When I subbed at a Toronto high school last week, I witnessed another encounter between old and new technologies. As usual, I wrote the day's date and assignment on the blackboard. White dust sprayed down from my words, clouded the air and smudged my sweater. That's okay. I like chalk--reliably available and free of recharging needs or software updating. And when chalk crashes, it's hardly a disaster.
In walked the grade 12s. Not one but two of them stopped in their tracks before the blackboard. They raised their iphones to eye-level, paused and snapped a photo of the assignment. You heard me. They photographed my blackboard assignment.
I gulped. What was that all about? Laziness? Technological exhibitionism? Or was it efficiency?

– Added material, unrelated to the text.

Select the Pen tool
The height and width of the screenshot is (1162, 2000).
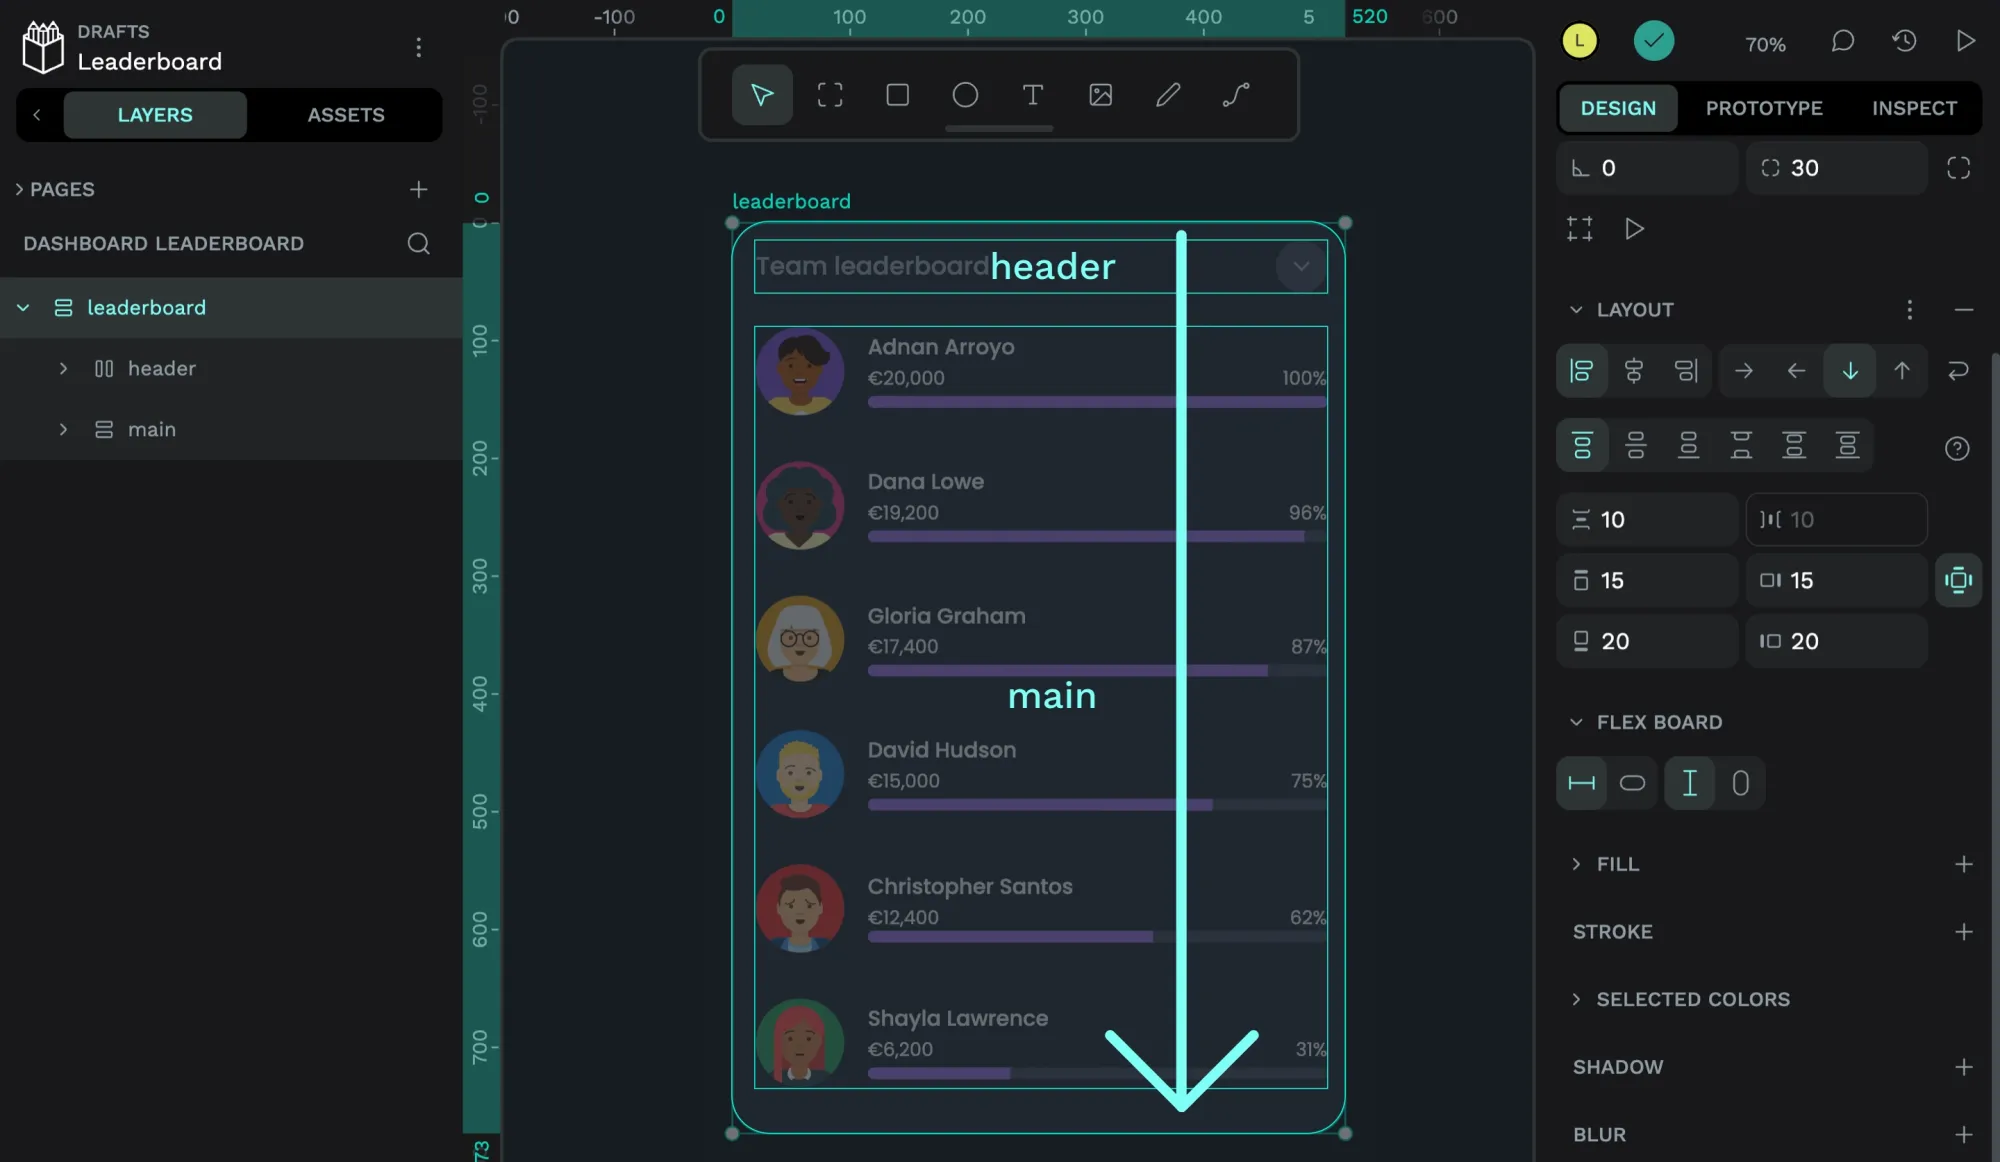pos(1167,94)
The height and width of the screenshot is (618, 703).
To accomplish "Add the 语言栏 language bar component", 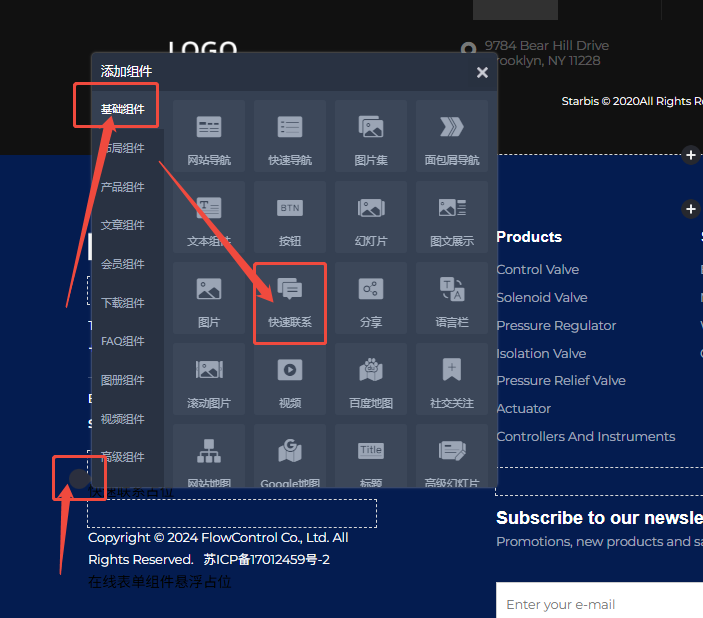I will [452, 299].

I divulged the students' ways to my friends at dinner that evening, at a restaurant. One friend, a mother of a younger child with learning disabilities, raised her glass. Anything to spare her son the angst of handwriting would be a blessing. The other friend was aghast. She made me remember my own long-held classroom ritual of copying an assignment from the board--getting graphically involved with the work ahead. Was the copying ritual meaningful? Or did it bog down the process of learning, I wondered?
The answer doesn't matter. Our mini-debate over dinner won't change a thing. Although many students will continue favouring their trusty blue Bic pens, and a few others, true to form, will shun the work all together, some will take technological opportunities when they arise. And I, brushing chalk from my sweater, say cheers to them.